Okay I think this is the real error base on the logs that i just saw now,

[btouchard]

Describe the bug I corrected set the status page domain, and the cname record already exits in my dns settings but in one uptime verification page it always tells me CNAME is not verified. Please make sure you have the correct record and please verify CNAME again. If you are sure that the record is correct, please wait for some time for the DNS to propagate.

To Reproduce Steps to reproduce the behavior:

1. Go to Project settings add the basic domain for the status page
2. go to the status page add the custom domain to it
3. set the correct A and CNAME record
4. See error

Expected behavior it should be verified

Screenshots did not include my own domain in the screenshot for security

Desktop (please complete the following information):

• OS: ubuntu
• Browser edge
• Version 22

Deployment Type docker compose

Additional context Add any other context about the problem here.
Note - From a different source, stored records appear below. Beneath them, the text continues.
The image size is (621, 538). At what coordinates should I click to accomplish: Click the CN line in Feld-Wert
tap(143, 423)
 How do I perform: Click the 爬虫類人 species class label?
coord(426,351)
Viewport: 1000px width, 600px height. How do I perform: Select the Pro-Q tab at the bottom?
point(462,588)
Yes i have a same problem. When a try to valid a custom domain name for status page, the single error in log (debug) is :+1:

app-1      | BadDataException [Error]: CNAME is not verified. Please make sure you have the correct record and please verify CNAME again. If you are sure that the record is correct, please wait for some time for the DNS to propagate.
app-1      |     at /usr/src/CommonServer/API/StatusPageDomainAPI.ts:110:15
app-1      |     at processTicksAndRejections (node:internal/process/task_queues:95:5) {
app-1      |   _code: 400
app-1      | }

[Johncs2d]

We are not seeing the right logs for this because we are not logging these api calls.
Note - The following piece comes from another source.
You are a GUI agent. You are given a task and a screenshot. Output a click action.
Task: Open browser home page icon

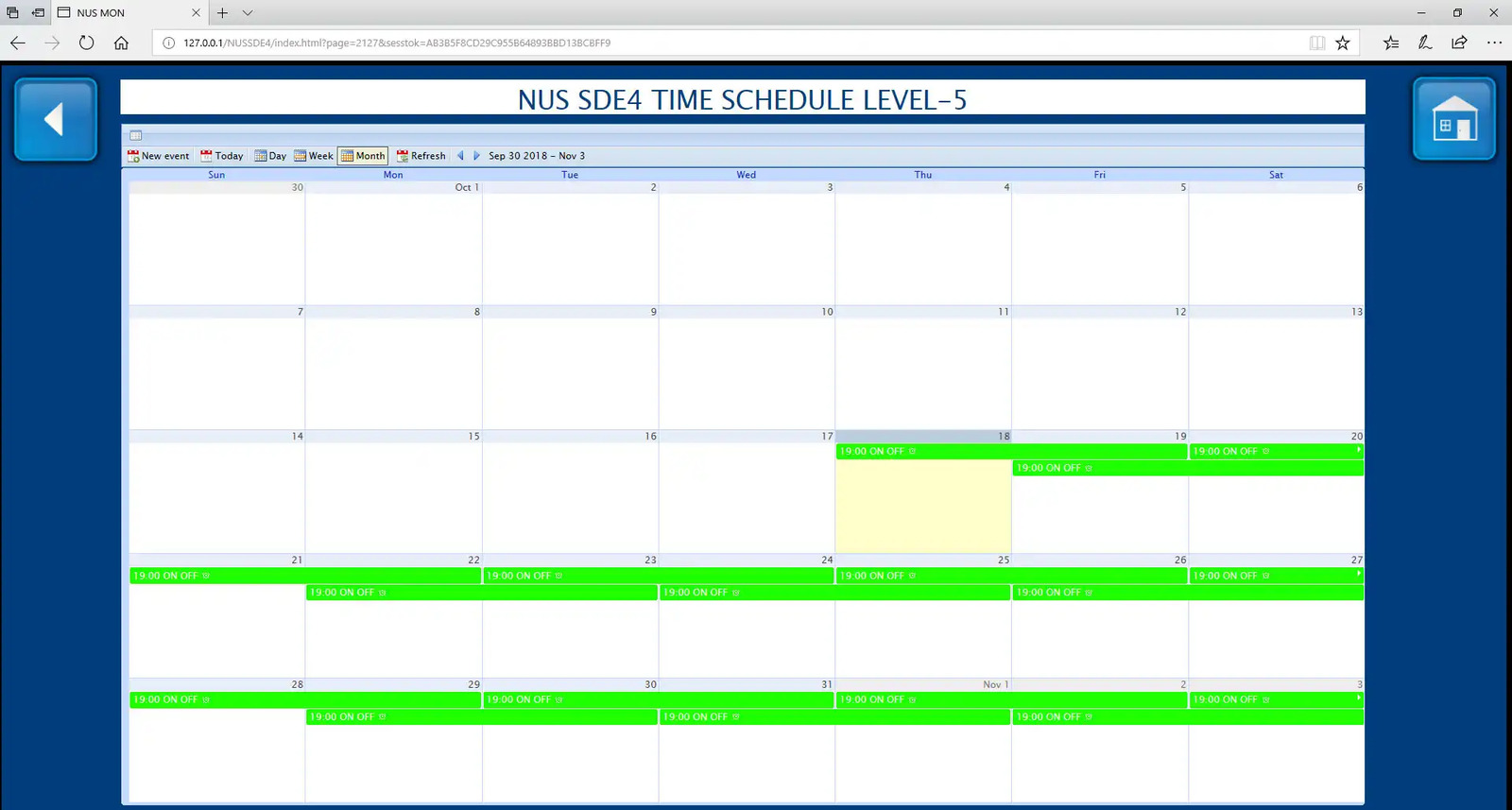(x=121, y=43)
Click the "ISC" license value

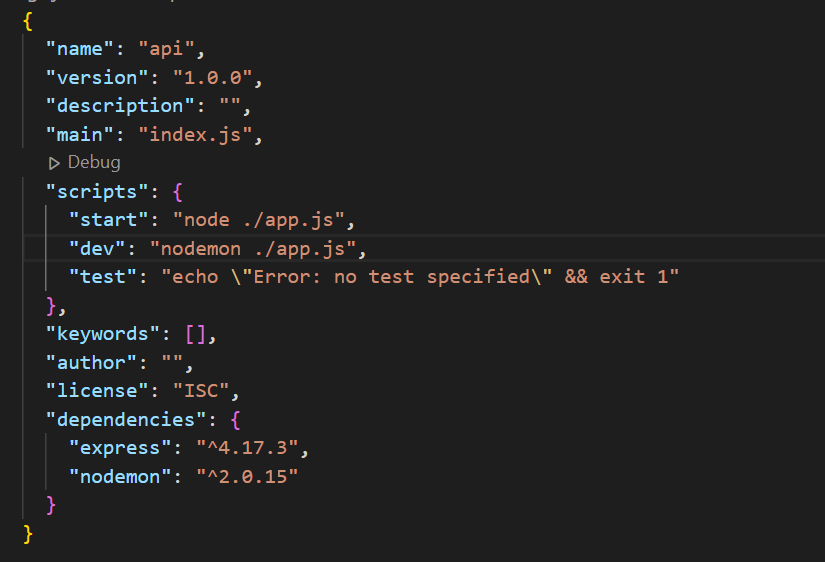click(201, 391)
https://github.com/OneUptime/oneuptime/blob/dd5cb900ffbb3d4d3a69bd1db4e6e64985a42403/Common/Server/Services/StatusPageDomainService.ts#L237

I need this feature so I'll see what I can contribute to get this working, or maybe you already have information for us regarding this issue @simlarsen ?

[simlarsen]

@Johncs2d Please feel free to add debug statements there and send a PR. That would make debugging a little easier.

[Johncs2d]

Looks like the cname-verification api is not being hit at all, we should be seeing additional debug log when we hit the /status-page-api/cname-verification/:token but its not showing, and the new debug log that was added is just saying 404.

https://github.com/OneUptime/oneuptime/blob/dd5cb900ffbb3d4d3a69bd1db4e6e64985a42403/Common/Server/API/StatusPageAPI.ts#L98

[Johncs2d]

Hi @simlarsen , can ask for any support/update with this? base on the logs that we are getting is this a config issue? Thanks!

[Johncs2d]

Okay i found the answer for this one, @MFYDev the cname that you're adding should be in the list of hosts in the oneuptimeIngress, but the oneuptimeIngress.hosts does not allow wildcard values so its troublesome. I'll try to see what i can do to create a pr for this so we wont define every single status page host https://github.com/OneUptime/oneuptime/issues/1717

[marciojpacheco]

Hey, @Johncs2d.

Now I can create my wildcard domain, but the validation still isn’t working. I can access my status page normally, but I'm having trouble with the certificates on my Kubernetes cluster.

Let me know if you can help me get this sorted out. Thanks!